Sie fährt in die Höhe, wischt sich wie aus dem Traum über Stirn und Backen und versucht zu lachen. Zwei-, dreimal, kurz, stoßweis, wie vorhin, – und dann bricht sie in Tränen aus und weint und weint, als soll sie sich die Seele aus dem Leibe weinen.

Ich spring' auf und stell' mich vor sie hin. ... Möcht' ihr auch die Hand auf den Scheitel legen, aber dazu reicht meine Courage nicht aus. Und ich frag' sie, ob sie was drückt und ob sie es mir nicht anvertrauen möcht', und dergleichen.

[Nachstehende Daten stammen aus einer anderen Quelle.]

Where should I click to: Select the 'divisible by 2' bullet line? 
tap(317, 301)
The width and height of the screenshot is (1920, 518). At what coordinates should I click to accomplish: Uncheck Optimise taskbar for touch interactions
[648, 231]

»Ach, ich bin das elendeste, das gottverlassenste Geschöpf«, schluchzt sie. »Aber warum denn?«

»Ich will etwas tun – etwas Entsetzliches –, und ich habe nicht den Mut dazu.« »Na, was ist es denn?«

»Das kann ich nicht sagen! Das kann ich nicht sagen.« Und dabei bleibt sie, soviel ich auch auf sie einrede. Aber allmählich verändert sich ihr Gesicht und wird immer starrer und finsterer.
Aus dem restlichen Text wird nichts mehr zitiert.